安西徹雄先生が亡くなられて、はや10年がたちました。安西先生の演出・翻訳の活動の拠点だった〈演劇集団 円〉では、今月20日から、安西徹雄先生の没後10年企画として「十二夜」(翻訳/安西徹雄 演出/渡邉さつき)の公演が始まります。
古典新訳文庫の安西先生による新訳『十二夜』(2007年刊行)は、1992年の東京グローブ座での上演台本(オーシーノ:有川博、ヴァイオラ:松本留美、オリヴィア:高林由紀子ほか)を土台にした完訳版です。
その巻末のあとがきには、
「戯曲の翻訳は、ただ単に、字義的な意味を伝えるのが目的ではない。生きたせりふのいき、その躍動感を、できる限り直に、役者や観客、あるいは読者の方々に追体験していただくことにある。
大体せりふというものは、あくまでもある特定の人物が、ある特定の情況のもとで、 誰か特定の相手にむかって、何か特定の情念や思念を、具体的に訴えかけ、働きかけるものである。つまり、何かの行動にともなって発せられる言葉というよりも、むしろ端的に、言葉そのものが行動であり、身振りなのだ。

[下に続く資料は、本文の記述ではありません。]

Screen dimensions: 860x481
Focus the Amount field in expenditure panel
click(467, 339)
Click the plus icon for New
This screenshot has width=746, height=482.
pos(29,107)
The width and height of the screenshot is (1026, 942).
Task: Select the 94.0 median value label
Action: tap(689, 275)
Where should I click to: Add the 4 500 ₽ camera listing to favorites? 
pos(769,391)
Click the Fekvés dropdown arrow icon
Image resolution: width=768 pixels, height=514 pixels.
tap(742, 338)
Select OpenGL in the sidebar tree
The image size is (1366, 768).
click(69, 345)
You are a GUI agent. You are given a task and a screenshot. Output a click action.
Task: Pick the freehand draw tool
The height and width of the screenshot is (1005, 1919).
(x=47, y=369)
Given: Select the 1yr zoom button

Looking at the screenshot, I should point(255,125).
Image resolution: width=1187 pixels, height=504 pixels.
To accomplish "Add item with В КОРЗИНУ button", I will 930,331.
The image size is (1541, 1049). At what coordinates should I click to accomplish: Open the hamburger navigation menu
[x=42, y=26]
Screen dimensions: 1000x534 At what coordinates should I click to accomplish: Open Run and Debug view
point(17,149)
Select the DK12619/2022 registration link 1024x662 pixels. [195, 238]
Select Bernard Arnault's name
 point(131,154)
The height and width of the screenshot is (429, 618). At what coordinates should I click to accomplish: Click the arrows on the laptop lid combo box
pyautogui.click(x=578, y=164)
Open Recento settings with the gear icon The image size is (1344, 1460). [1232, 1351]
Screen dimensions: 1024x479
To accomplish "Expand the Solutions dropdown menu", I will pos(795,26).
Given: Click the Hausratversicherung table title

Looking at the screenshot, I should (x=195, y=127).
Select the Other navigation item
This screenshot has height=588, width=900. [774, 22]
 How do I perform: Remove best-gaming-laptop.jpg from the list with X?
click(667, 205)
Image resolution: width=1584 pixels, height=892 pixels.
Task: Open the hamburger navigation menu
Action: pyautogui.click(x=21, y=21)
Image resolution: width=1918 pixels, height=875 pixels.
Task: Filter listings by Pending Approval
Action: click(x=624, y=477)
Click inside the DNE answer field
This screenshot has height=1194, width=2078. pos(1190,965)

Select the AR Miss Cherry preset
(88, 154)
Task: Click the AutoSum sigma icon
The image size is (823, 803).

したがって、せりふを訳すということは、ただ単に意味を伝えることではなくて、この身振りとしての言葉の生動──全人格的な運動の言語的な発動、その息遣い、弾み、ほとんど筋肉的な律動を、できる限り生き生きと喚起・再現するものでなくてはならない。」
とあります。(全文を載せたくなります。ぜひ本書で全文お読みください)
安西先生の躍動感あふれる言葉、せりふに触れると、「演劇を体験したい」という気持ちが高まります。古典新訳文庫では『十二夜』のほか、全6作のシェイクスピア作品を新訳してくださいました。どの作品も素晴らしい「安西シェイクスピア」戯曲です。ぜひお読みください、そして劇場で役者さんのせりふで体験してください!